What you need to do →
Beginning with the line containing "Task: Open the Library menu" and ending at the last line of the records, transcribe each line exactly. Do not include pictures.
Record excerpts START
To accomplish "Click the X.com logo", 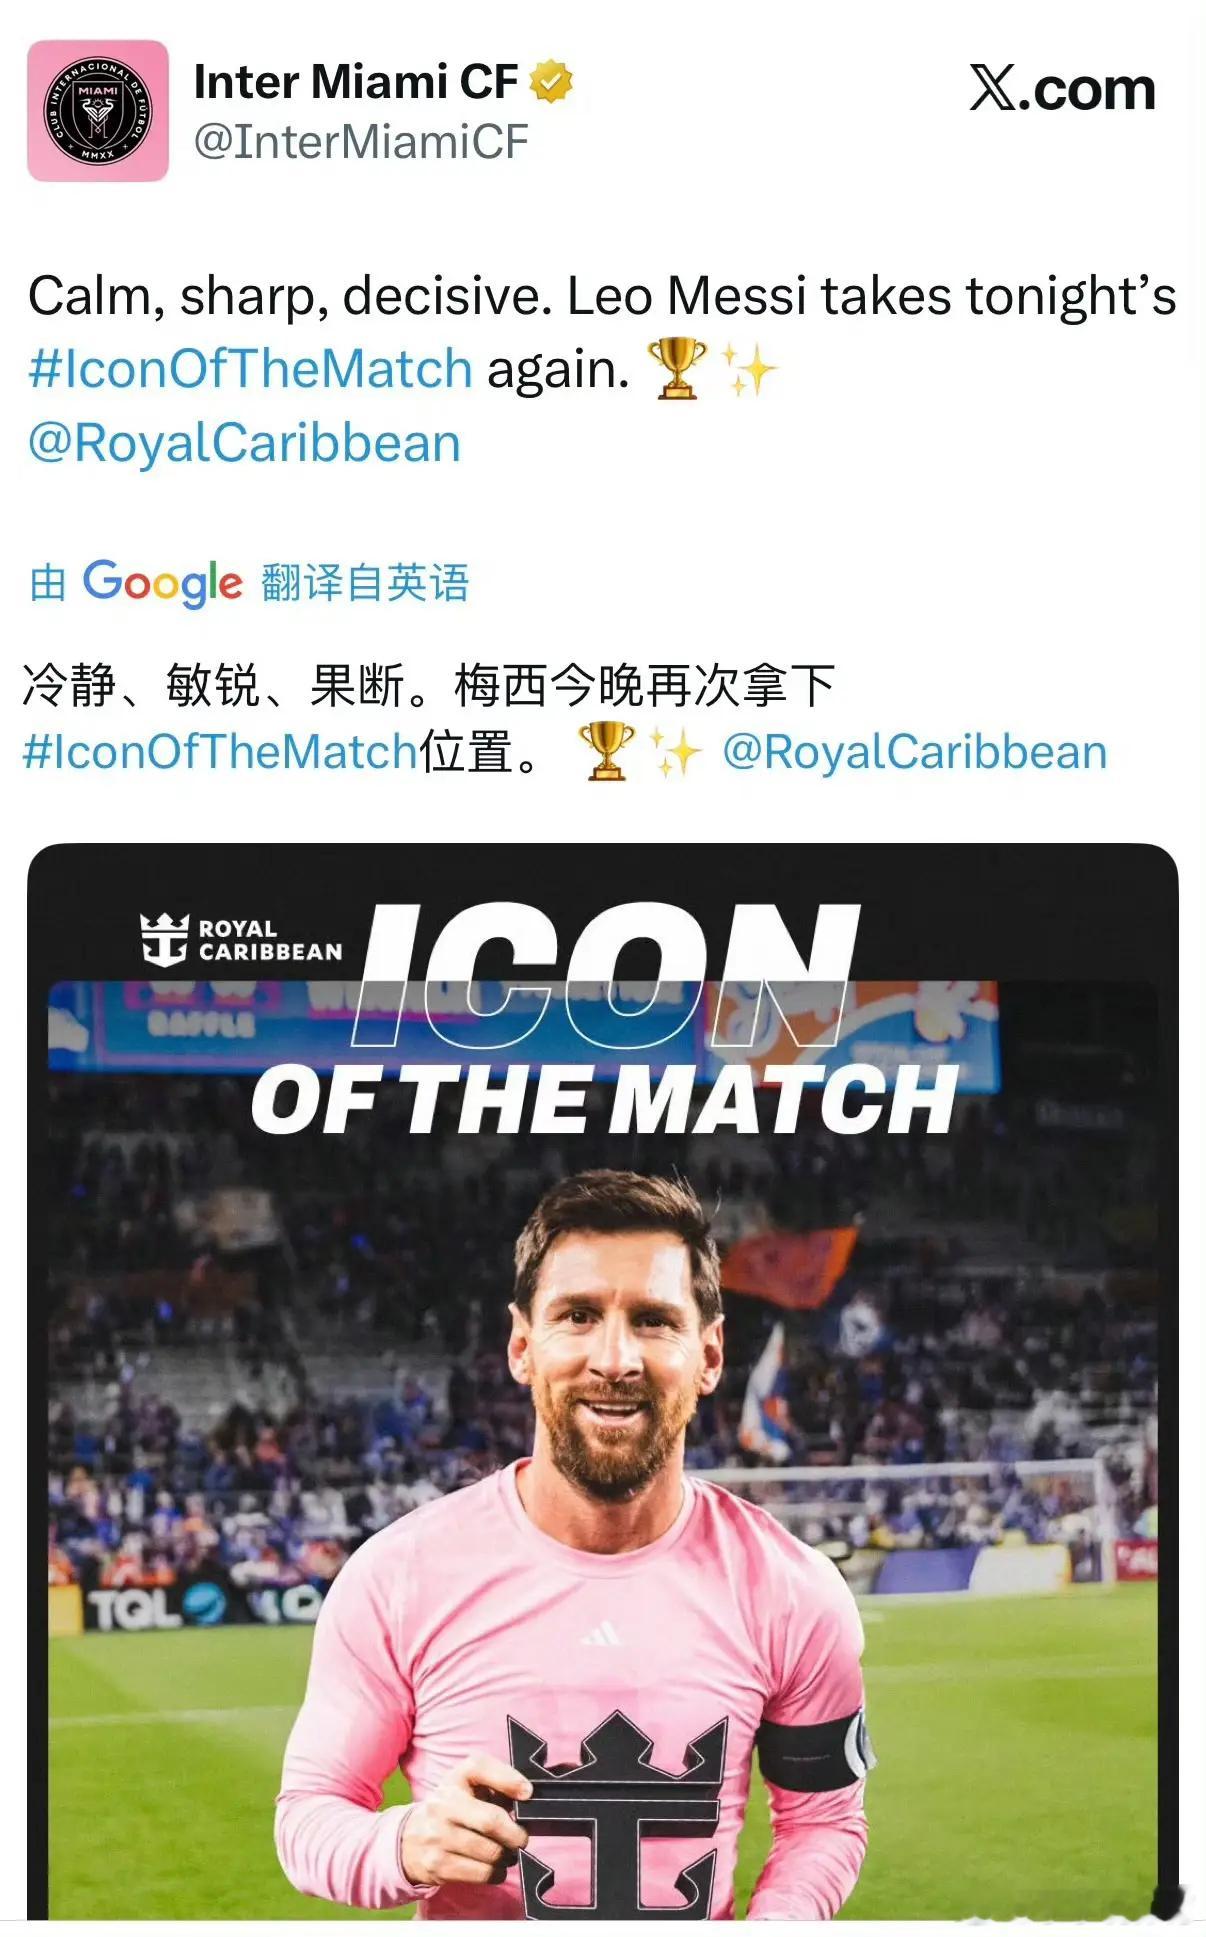I will pyautogui.click(x=1062, y=88).
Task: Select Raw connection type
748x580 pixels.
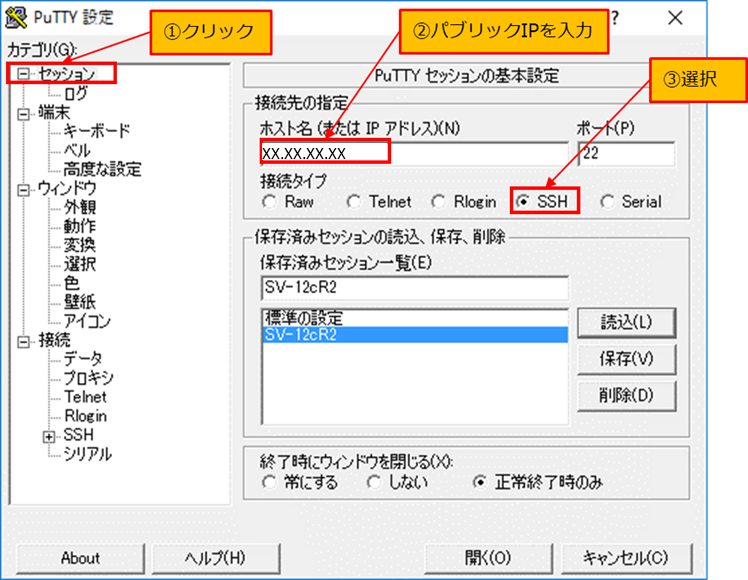Action: [269, 201]
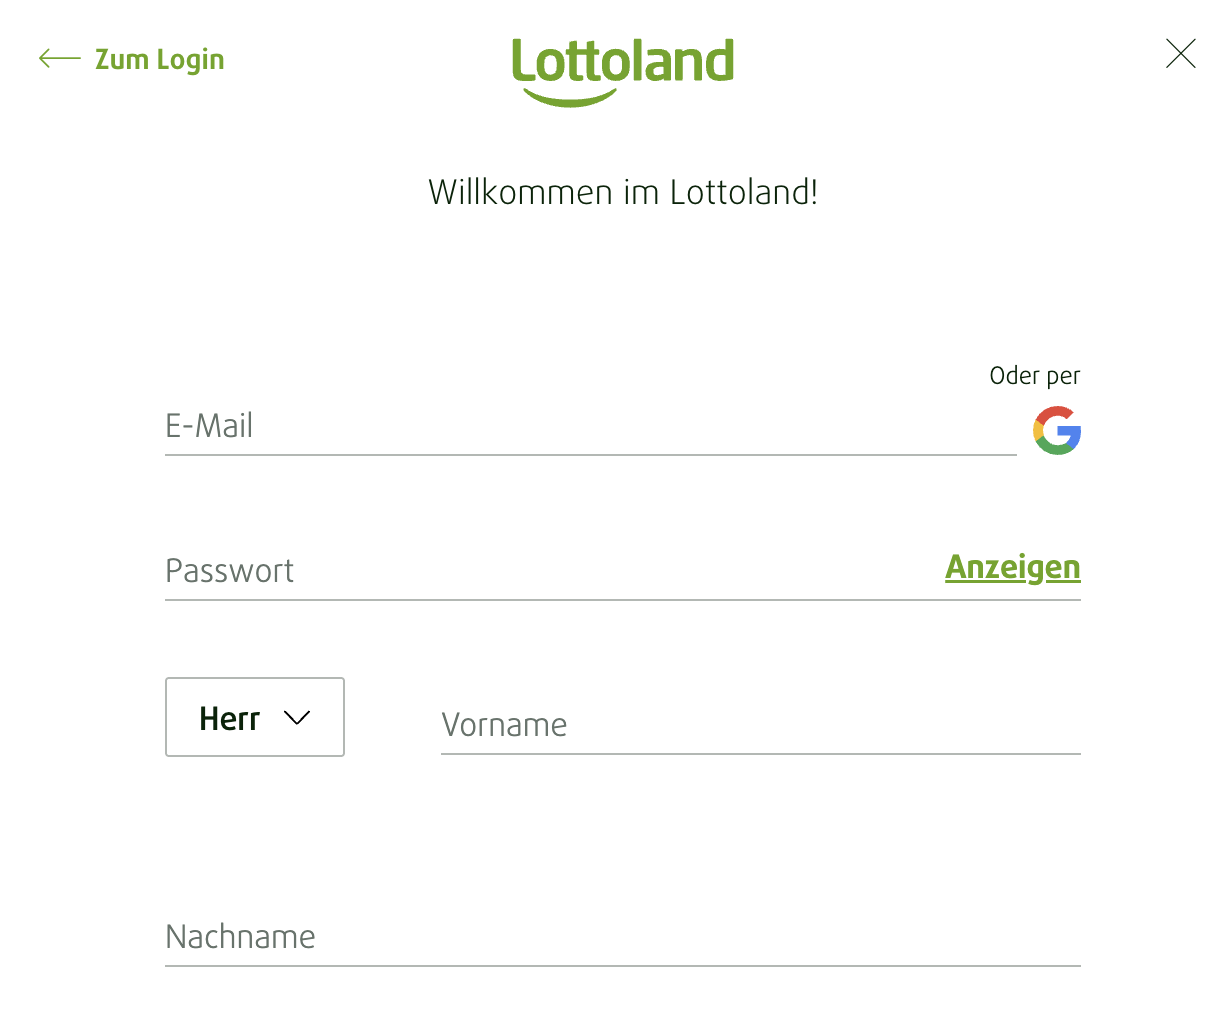Screen dimensions: 1230x1016
Task: Click the Willkommen im Lottoland heading
Action: pos(622,192)
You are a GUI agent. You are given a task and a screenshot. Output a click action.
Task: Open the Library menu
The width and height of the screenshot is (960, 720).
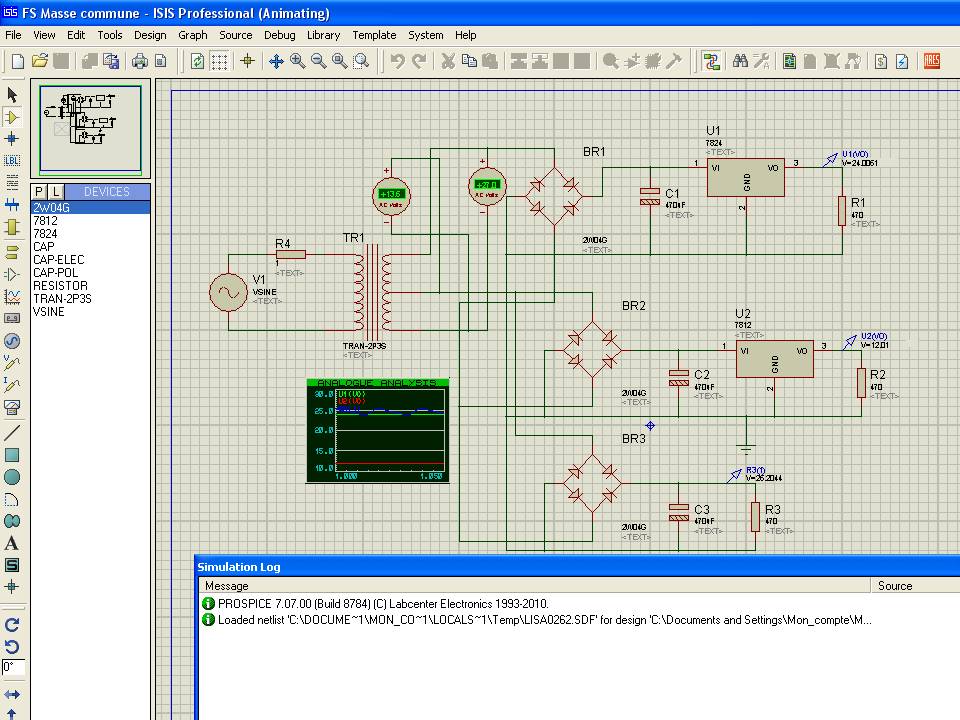tap(323, 35)
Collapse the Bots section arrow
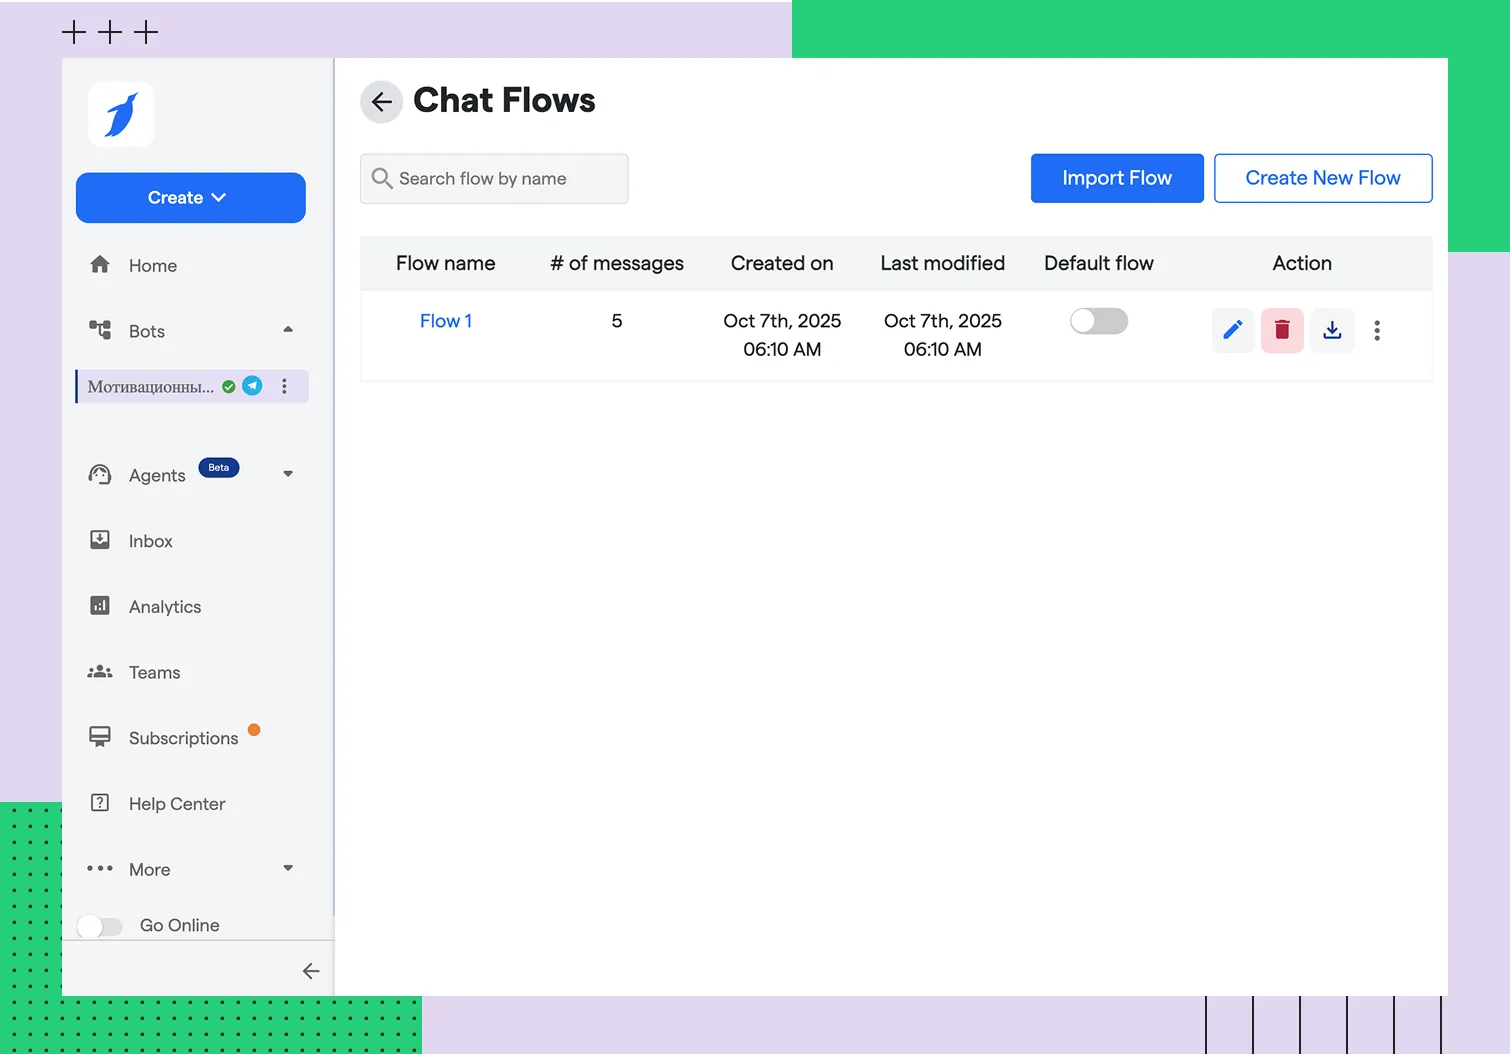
Record excerpts END
Completed exercise →
Task: Open the Library menu
The width and height of the screenshot is (960, 720).
tap(323, 35)
Collapse the Bots section arrow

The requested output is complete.